## RECORDS FOR THIS EXERCISE
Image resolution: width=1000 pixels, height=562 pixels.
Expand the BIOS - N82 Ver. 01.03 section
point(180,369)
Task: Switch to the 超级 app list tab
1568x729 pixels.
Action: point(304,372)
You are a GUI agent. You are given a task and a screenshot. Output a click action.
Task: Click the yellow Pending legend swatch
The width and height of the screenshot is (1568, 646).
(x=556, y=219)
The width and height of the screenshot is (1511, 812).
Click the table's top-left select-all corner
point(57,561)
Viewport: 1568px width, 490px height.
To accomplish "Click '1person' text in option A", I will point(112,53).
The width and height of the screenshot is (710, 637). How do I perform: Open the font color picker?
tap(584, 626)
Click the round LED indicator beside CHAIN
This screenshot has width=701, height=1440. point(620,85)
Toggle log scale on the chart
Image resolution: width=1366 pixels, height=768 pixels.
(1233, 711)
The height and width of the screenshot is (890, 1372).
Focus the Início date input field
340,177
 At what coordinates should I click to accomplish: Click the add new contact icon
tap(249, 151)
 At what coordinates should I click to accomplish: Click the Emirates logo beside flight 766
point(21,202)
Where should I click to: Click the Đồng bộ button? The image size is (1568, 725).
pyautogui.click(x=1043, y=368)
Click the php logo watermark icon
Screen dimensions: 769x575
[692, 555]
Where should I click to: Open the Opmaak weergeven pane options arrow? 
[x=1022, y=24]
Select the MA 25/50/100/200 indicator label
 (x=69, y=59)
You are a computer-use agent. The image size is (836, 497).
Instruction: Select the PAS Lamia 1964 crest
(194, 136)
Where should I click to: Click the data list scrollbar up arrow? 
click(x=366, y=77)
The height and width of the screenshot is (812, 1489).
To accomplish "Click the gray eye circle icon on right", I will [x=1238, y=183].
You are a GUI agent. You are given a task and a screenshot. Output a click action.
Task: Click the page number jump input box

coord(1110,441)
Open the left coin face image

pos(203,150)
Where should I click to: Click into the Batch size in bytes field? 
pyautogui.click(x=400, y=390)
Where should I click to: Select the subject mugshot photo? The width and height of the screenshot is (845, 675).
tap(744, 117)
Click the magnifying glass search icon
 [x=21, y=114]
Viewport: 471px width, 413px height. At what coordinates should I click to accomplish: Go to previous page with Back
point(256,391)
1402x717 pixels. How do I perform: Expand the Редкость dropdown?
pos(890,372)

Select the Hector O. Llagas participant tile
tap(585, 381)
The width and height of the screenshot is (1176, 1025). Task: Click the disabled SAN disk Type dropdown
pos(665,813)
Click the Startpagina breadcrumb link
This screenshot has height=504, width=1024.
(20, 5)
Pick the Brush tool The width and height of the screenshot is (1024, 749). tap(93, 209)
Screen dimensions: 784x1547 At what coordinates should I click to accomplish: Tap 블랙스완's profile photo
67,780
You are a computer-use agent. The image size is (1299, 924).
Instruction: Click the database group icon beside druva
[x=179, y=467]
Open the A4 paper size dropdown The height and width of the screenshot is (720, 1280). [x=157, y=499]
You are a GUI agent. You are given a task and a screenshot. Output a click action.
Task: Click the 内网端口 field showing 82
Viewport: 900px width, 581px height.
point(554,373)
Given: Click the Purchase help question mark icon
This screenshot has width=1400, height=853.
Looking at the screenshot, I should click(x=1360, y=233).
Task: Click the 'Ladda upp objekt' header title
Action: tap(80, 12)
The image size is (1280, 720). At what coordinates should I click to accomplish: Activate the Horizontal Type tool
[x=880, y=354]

## PROBLEM DETAILS
List every line above that holds the word "will".

## ANSWER SECTION
To accomplish "Click '1person' text in option A", I will point(112,53).
To accomplish "Click the gray eye circle icon on right", I will [x=1238, y=183].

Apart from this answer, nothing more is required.